30. Rahasia dan Takdir

17 2 0
                                    

Pagi ini berlangsung seperti pagi biasanya. Biasanya, Alvina akan pergi ke kelas Dika untuk sekadar mengobrol sampai sepuluh menit sebelum bel. Kemudian gadis itu akan kembali ke kelasnya.

Hanya saja, pagi ini Alvina merasa enggan menghampiri kelas itu. Bukan, dia sama sekali tidak memiliki masalah dengan Dika, tapi teman lelaki itu. Alvina merasa canggung jika harus bertemu dengan Joseph.

Kalau boleh jujur, Alvina merasa bersalah. Dia jelas tahu bagaimana rasanya tertolak. Dia juga tahu rasanya cinta sepihak. Tapi menerima Joseph hanya akan membawa laki-laki itu pada kesengsaraan.

Hidupnya terlalu kelam untuk seseorang yang penuh warna. Sudah cukup Dika yang ia buat susah. Alvina tak ingin menyeret orang lain lagi. Sudah cukup penyesalan dan rasa bersalah yang ia terima selama ini.

Meskipun begitu, Alvina tetap melaksanakan kebiasaannya. Gadis itu melangkah menuju kelas seorang Andika Mahardika. Tak ingin jika orang lain mencurigai perubahannya.

"Akhirnya dateng juga, udah ditungguin dari tadi."

Alvina hanya tersenyum saat mendengar perkataan Joshua. Dia memilih duduk di samping Joshua. Tanpa peduli bahwa sepasang mata terus mengintainya.

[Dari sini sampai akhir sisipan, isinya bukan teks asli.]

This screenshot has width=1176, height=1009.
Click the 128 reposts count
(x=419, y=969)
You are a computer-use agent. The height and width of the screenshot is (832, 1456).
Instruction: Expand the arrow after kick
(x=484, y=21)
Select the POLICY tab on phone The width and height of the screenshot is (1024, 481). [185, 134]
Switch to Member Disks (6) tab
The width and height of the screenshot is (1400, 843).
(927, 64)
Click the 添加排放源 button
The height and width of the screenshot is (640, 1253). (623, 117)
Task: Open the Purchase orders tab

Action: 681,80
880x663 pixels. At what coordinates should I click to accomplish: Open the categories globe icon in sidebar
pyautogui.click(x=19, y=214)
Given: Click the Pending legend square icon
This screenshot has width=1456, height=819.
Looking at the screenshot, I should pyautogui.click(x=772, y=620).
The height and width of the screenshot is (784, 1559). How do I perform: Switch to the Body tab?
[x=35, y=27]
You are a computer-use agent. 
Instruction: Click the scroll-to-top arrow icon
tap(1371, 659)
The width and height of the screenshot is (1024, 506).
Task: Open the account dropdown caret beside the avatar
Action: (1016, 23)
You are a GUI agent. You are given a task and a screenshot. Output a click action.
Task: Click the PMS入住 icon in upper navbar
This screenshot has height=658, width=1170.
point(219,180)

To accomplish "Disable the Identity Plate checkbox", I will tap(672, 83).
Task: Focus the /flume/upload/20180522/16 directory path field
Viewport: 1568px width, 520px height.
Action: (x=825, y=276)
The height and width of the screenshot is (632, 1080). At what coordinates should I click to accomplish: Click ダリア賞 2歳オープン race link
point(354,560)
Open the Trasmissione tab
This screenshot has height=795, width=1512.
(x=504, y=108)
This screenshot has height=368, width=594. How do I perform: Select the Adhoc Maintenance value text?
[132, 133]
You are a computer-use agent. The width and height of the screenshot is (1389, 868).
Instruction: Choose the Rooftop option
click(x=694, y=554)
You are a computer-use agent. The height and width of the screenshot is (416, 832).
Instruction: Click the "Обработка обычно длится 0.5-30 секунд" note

"Tumben duduk di sini? Biasanya selalu nyempil di antara Dika sama Joseph," heran Joshua.

Alvina sedikit geram. Tak bisakah teman lelakinya ini mengurangi kecerewetannya? Perkataan lelaki itu hanya akan membawa kecanggungan yang lebih parah antara Alvina dan Joseph.

"Ya gapapa kali, suka-suka gue. Btw, kalian main apa?" tanya Alvina mengalihkan pembicaraan. Bisa bahaya kalau dia tidak mengalihkan perhatian Joshua.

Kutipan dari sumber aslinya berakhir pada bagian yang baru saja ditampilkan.